Le plus souvent collégiales (v. pourtant, par ex. : Défenseur des droits, Défenseur des enfants, Médiateur de la République) ces autorités, qui sont des institutions de l’État agissant en son nom mais dont le statut s’efforce de garantir l’indépendance d’action aussi bien vis-à-vis du gouvernement que du Parlement, ont été créées en vue d’assurer dans leur domaine de compétence, sans intervention directe de l’Administration, un certain nombre de garanties telles que la protection des droits et des libertés (Commission nationale de l’informatique et des libertés), la protection de certaines catégories de personnes (Défenseur des enfants), ainsi que le bon fonctionnement de certains secteurs de l’économie (Conseil supérieur de l’audiovisuel). Selon les cas, elles disposent dans leur domaine – parfois cumulativement – d’un pouvoir d’avis, de recommandation, de sanction, de décision individuelle, voire d’un véritable pouvoir réglementaire. Un problème majeur – et non résolu actuellement – posé par ces autorités est de concilier leur indépendance et l’existence d’un contrôle démocratique de leur activité.

Ordre public

« Caractère des règles juridiques qui s'imposent pour des raisons de moralité ou de sécurité impératives dans les rapports sociaux. Les parties ne peuvent déroger aux dispositions d'ordre public. Dans le domaine économique, la doctrine distingue deux sortes d'ordre public : l'ordre public de protection qui tend à la défense d'intérêts particuliers estimés primordiaux (par exemple l'intérêt du consommateur face au professionnel) et dont la violation n'entraînerait qu'une nullité relative ; l'ordre public de direction dont la méconnaissance serait source de nullité absolue parce que la norme en cause correspond aux exigences fondamentales de l'économie (par exemple la prohibition de certaines indexations pour éviter leur effet inflationniste). »

Assemblée plénière

« Formation de la Cour de cassation comprenant, sous la présidence du Premier président, les présidents et les doyens des chambres ainsi qu’un conseiller pris au sein de chaque chambre (19 membres). Elle intervient obligatoirement lorsque, la juridiction de renvoi ne s’étant pas inclinée, un second pourvoi est formé et fondé sur les mêmes moyens que le premier. Sa saisine est facultative lorsqu’il existe des solutions divergentes soit entre les juges du fond, soit entre les juges du fond et la Cour de cassation.

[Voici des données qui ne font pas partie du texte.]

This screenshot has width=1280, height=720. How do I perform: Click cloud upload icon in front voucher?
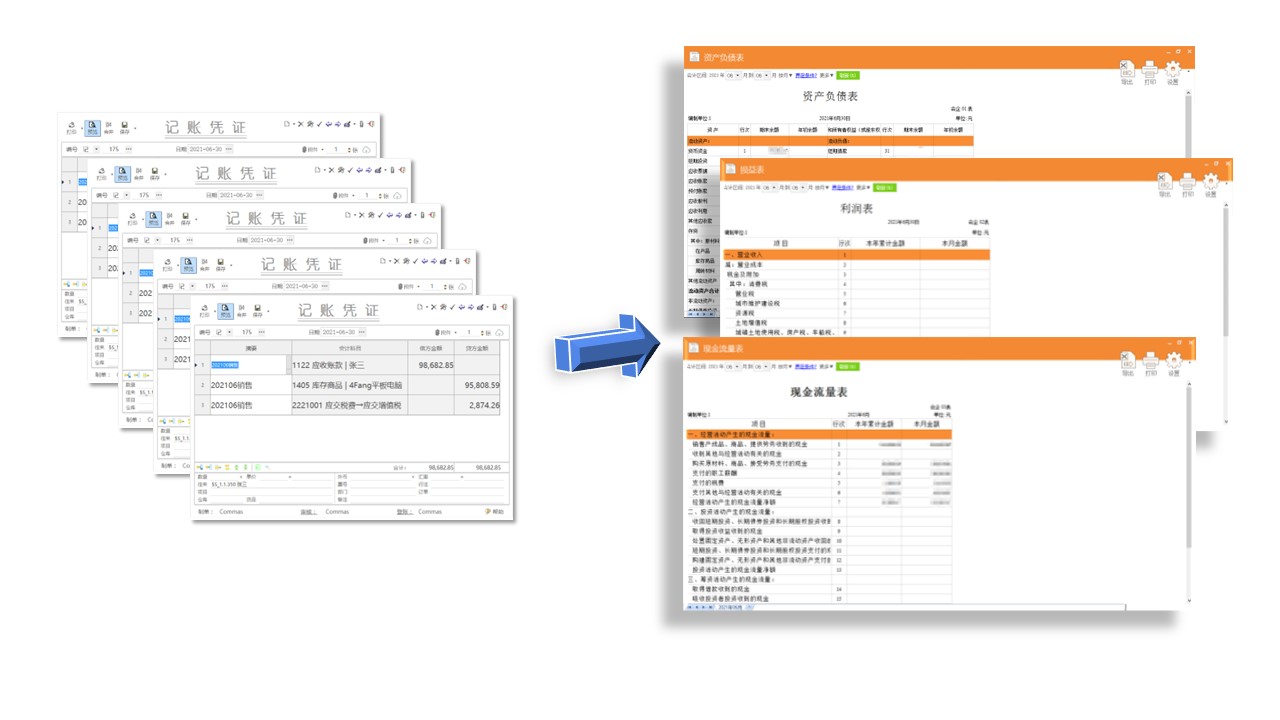click(x=498, y=332)
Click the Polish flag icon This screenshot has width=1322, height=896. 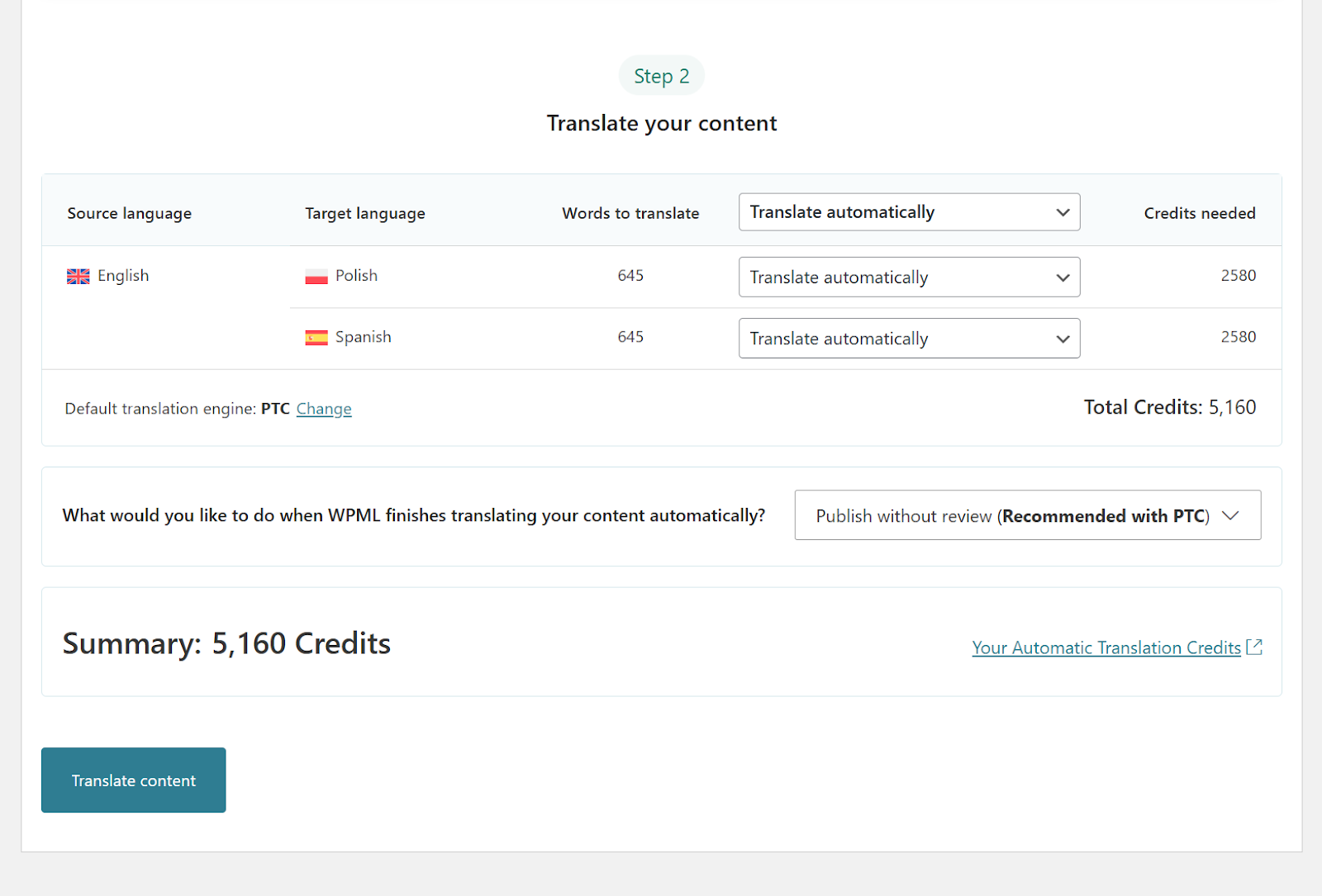click(316, 277)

Dans tous les cas, sa décision s’impose à la juridiction de renvoi.

Elle peut, à titre exceptionnel, juger sans renvoyer. »

Sources : Lexique des termes juridiques 2011, 18e éd., Dalloz, 2010.

Article 6 § 1 de la Convention européenne des droits de l’homme

« Toute personne a droit à ce que sa cause soit entendue équitablement, publiquement et dans un délai raisonnable, par un tribunal indépendant et impartial, établi par la loi, qui décidera, soit des contestations sur ses droits et obligations de caractère civil, soit du bien-fondé de toute accusation en matière pénale dirigée contre elle. Le jugement doit être rendu publiquement, mais l'accès de la salle d'audience peut être interdit à la presse et au public pendant la totalité ou une partie du procès dans l'intérêt de la moralité, de l'ordre public ou de la sécurité nationale dans une société démocratique, lorsque les intérêts des mineurs ou la protection de la vie privée des parties au procès l'exigent, ou dans la mesure jugée strictement nécessaire par le tribunal, lorsque dans des circonstances spéciales la publicité serait de nature à porter atteinte aux intérêts de la justice. »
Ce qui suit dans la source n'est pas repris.